◆ WHAT TO WORK ON: Every line below that mentions the word "next" should be copied out.

◆ Dataset entries:
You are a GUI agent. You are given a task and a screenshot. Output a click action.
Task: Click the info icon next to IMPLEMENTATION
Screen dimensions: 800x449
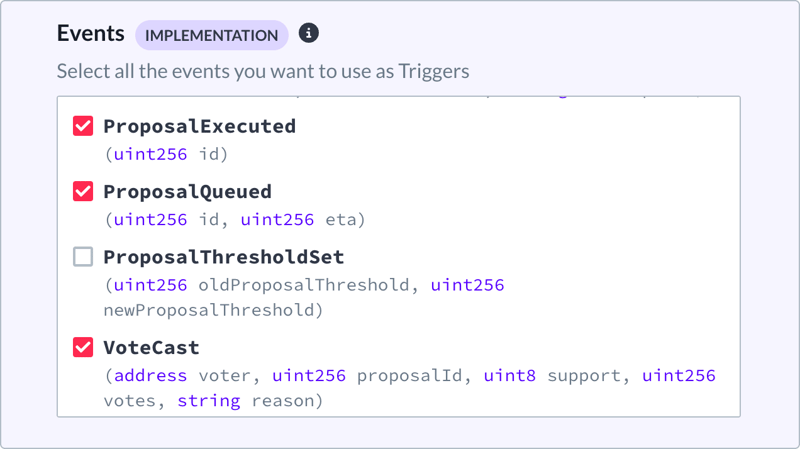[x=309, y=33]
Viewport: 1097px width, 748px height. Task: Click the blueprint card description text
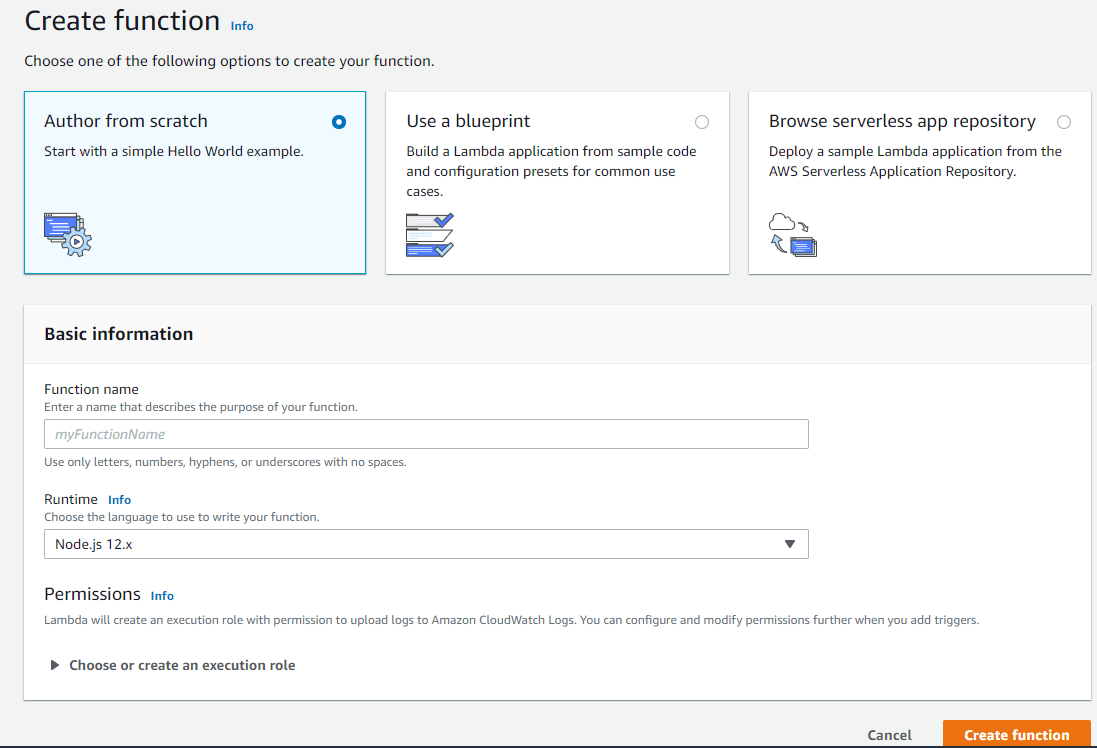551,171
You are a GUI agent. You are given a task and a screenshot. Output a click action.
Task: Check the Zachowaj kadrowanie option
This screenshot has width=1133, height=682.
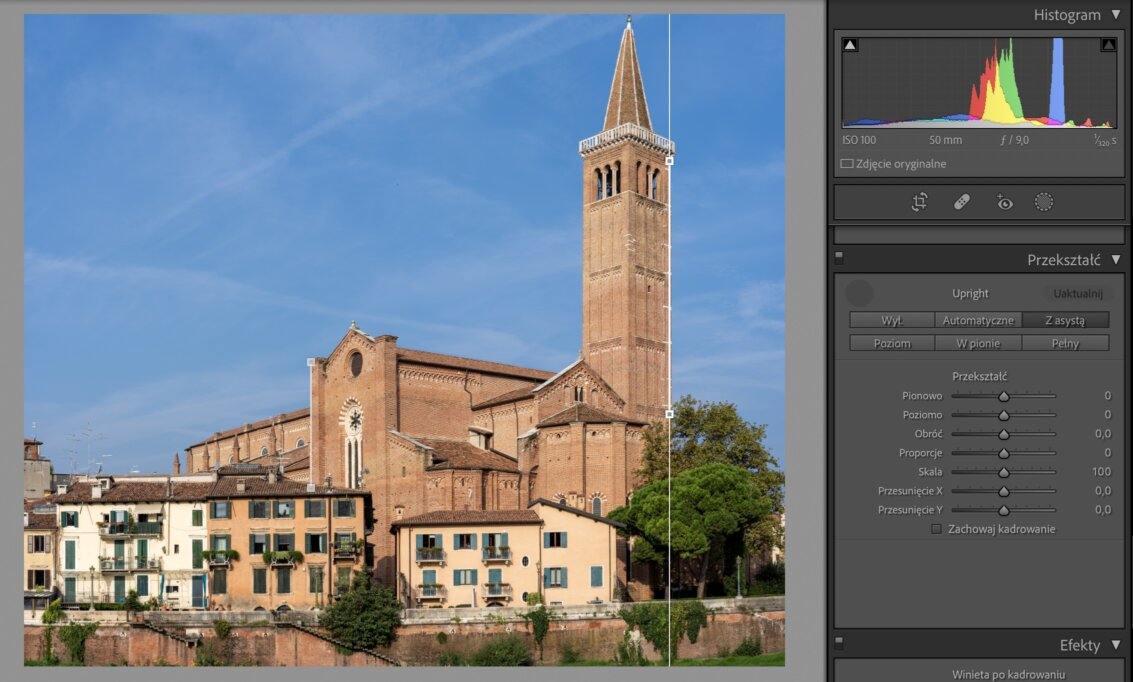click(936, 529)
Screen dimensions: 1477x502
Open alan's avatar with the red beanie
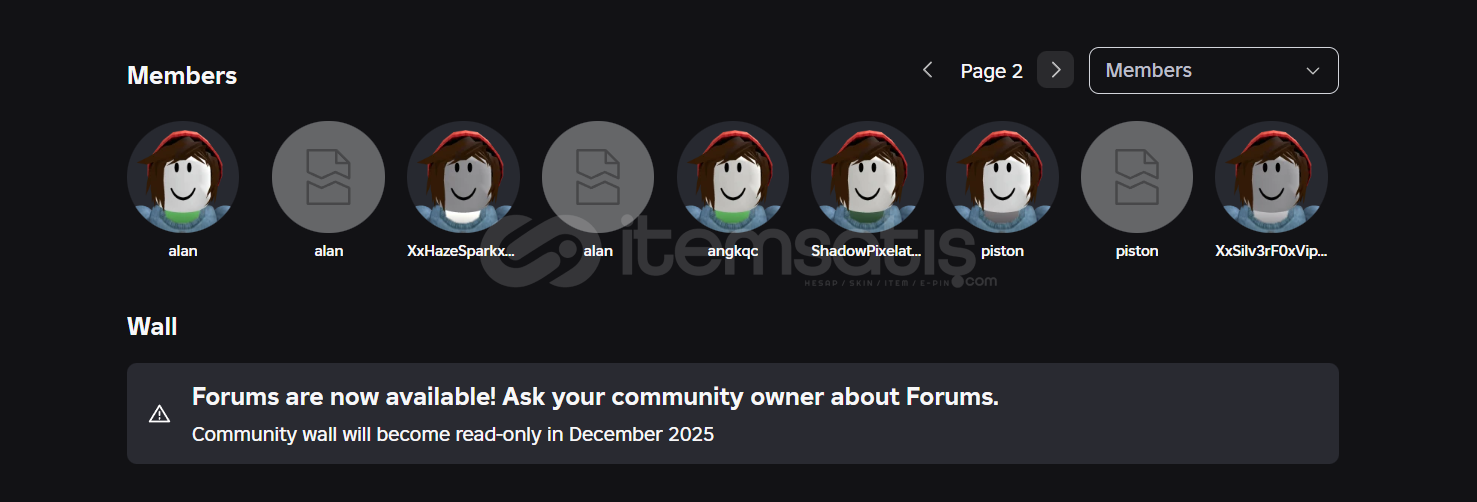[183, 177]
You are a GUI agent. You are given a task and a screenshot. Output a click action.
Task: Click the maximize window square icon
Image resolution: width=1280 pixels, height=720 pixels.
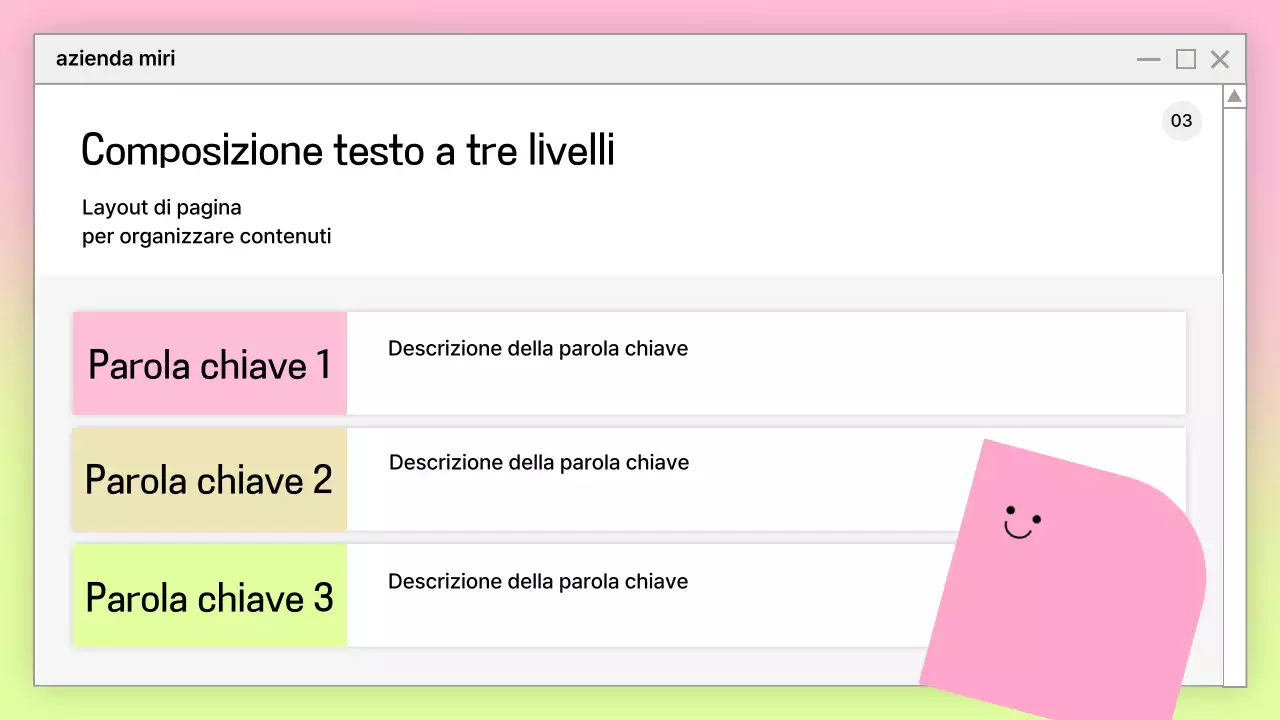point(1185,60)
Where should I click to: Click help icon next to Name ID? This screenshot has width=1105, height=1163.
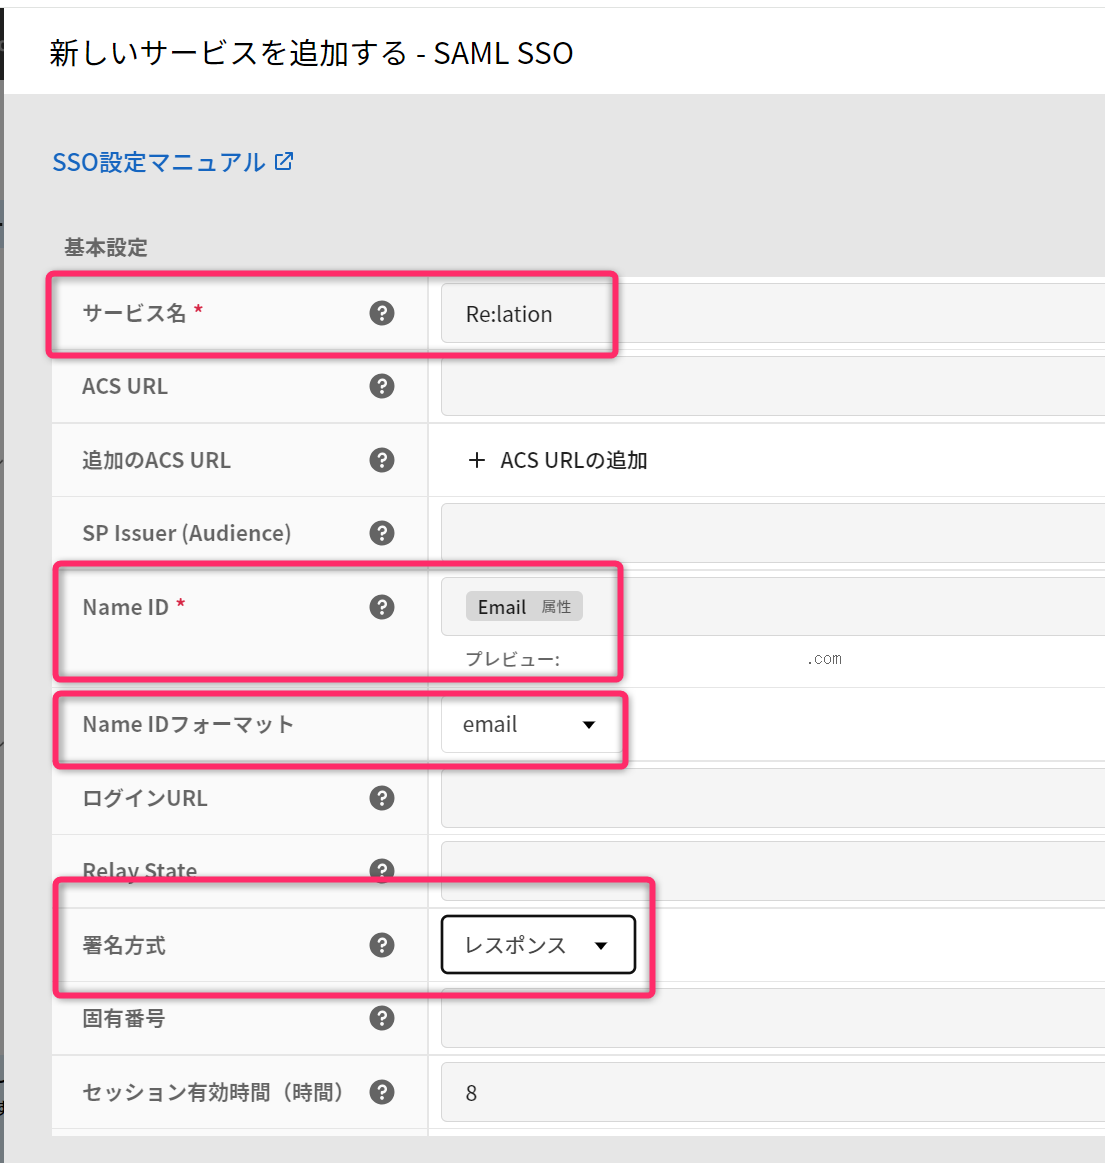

◆ THE ANSWER:
Task: Click the info icon next to IMPLEMENTATION
Where should I click to: Click help icon next to Name ID? This screenshot has width=1105, height=1163.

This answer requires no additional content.